Primitive Triples and Primitive Nodes

Paul Houle edited this page Aug 9, 2013 · 4 revisions
Clone this wiki locally

The PrimitiveTriple has been a part of Infovore since the very beginning. view source

Because invalid triples are endemic in large RDF data sets, there's a need for a data type that can represent both valid and invalid triples.

A primitive triple is simply three strings representing a subject, predicate, and object. A N-Triples file can be parsed with a lightweight parser that would, for instance, convert

blah blah blah.

to PrimitiveTriple("blah","blah","blah")

By itself, the PrimitiveTriple is not very intelligent. For instance, it doesn't expand something like rdf:type to the full URI. Potentially this could be a big problem, but once RDF data is validated and normalized by Parallel Super Eyeball 3, all nodes are converted to a canonical and complete form.

Primitive Triples are used in early processing stages of questionable data and they can also be used to rapidly add RDF capability to tools like Pig, Hive and Cascading.

The existence of the Primitive Triple also infers the existence of Primitive Nodes and Primitive Quads. The strings contained inside a Primitive Triple are Primitive Nodes. In valid data, these look like

<http://example.com/example>
1772
"bakemono"@jp

A Primitive Quad is an analogous data structure to the Primitive Triple that would, hypothetically, represent a RDF quad. It hasn't been implemented yet because so far there has been enough to do with Triples, but once there is interest in working with quads, it will be created.
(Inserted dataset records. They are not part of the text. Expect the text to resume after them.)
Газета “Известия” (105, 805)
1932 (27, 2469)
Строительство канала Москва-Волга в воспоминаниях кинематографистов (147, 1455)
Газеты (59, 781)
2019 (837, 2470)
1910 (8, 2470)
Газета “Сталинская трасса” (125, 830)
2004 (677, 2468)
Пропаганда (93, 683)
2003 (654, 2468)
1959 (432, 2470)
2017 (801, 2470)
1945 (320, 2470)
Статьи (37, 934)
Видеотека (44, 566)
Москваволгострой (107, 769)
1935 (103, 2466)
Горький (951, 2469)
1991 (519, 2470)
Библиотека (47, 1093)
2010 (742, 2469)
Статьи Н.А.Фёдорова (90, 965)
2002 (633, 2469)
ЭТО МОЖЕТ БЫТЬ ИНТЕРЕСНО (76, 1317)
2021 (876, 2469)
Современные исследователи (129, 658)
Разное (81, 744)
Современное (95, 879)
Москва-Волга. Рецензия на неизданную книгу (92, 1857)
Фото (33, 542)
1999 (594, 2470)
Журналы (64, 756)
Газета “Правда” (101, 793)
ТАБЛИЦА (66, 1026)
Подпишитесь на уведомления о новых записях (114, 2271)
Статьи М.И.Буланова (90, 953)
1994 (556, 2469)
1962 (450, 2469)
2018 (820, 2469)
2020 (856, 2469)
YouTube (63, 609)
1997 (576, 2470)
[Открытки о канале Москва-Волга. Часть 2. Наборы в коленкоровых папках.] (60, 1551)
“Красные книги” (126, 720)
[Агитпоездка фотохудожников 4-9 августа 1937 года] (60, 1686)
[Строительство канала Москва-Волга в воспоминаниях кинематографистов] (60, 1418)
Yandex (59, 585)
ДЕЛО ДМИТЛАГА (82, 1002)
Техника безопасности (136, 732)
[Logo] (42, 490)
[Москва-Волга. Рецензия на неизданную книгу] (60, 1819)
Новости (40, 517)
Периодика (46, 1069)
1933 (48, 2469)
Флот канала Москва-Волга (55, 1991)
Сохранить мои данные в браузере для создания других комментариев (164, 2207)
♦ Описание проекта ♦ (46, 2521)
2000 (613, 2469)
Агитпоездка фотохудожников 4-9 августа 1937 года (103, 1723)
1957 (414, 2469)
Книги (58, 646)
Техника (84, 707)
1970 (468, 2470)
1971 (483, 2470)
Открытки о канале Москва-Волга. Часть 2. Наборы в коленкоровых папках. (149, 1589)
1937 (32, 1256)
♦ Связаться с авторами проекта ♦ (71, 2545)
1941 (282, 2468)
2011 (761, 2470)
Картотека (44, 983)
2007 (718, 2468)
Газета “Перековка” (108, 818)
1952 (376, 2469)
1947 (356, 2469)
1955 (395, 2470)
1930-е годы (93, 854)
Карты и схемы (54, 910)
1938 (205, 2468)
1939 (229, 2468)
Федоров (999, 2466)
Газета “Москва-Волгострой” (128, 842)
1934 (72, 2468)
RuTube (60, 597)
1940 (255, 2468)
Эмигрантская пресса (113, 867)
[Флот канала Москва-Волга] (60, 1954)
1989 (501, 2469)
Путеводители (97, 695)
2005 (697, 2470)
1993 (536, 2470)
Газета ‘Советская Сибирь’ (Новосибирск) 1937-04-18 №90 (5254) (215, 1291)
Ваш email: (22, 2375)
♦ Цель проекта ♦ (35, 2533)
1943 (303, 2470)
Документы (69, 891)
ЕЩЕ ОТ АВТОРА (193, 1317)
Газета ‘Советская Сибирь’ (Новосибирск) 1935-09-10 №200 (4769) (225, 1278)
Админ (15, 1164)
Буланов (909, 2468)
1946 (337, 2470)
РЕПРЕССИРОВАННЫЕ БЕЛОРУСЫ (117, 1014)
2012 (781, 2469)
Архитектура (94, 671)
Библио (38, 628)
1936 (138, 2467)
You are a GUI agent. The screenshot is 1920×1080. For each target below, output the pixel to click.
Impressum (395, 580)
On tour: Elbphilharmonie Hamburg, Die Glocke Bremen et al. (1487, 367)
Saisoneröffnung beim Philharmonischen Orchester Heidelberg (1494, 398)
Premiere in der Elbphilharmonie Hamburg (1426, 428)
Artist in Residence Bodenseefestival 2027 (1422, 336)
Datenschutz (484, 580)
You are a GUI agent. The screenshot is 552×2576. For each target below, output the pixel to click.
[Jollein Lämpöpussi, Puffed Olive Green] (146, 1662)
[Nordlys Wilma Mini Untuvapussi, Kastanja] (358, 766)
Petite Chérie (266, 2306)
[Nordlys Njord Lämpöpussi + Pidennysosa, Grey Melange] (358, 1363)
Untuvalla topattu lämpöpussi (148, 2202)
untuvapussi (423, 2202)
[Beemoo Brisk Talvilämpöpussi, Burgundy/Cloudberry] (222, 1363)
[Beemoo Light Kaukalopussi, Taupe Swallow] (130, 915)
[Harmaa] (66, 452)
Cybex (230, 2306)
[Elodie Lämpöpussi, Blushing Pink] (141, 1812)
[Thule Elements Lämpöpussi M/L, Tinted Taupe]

Note that Primitive Triples of various levels of quality can be found throughout the Infovore system. For instance, when Freebase data is being pre-processed by the FreebaseRDFTool, the file is parsed into Primitive Triples that contain nodes like

ns:m.0bzy1

Processing that file, we expand that prefix to produce something that can stand on its own

<http://rdf.freebase.com/ns/m.0bzy1>

The FreebaseRDFTool has only a superficial understanding of RDF syntax, so the output still contains invalid nodes. The PSE3 process works on the output of the FreebaseRDFTool, converting valid PrimitiveTriples to Jena triples, which are then serialized to N-Triples by Jena's RIOT serializer.

Thus, the flexibility of PrimitiveTriples comes with some risk because you could get very different results depending on the input files you use. PrimitiveTriples are adequate to do many tasks, but you need to be conscious of what is in the input file.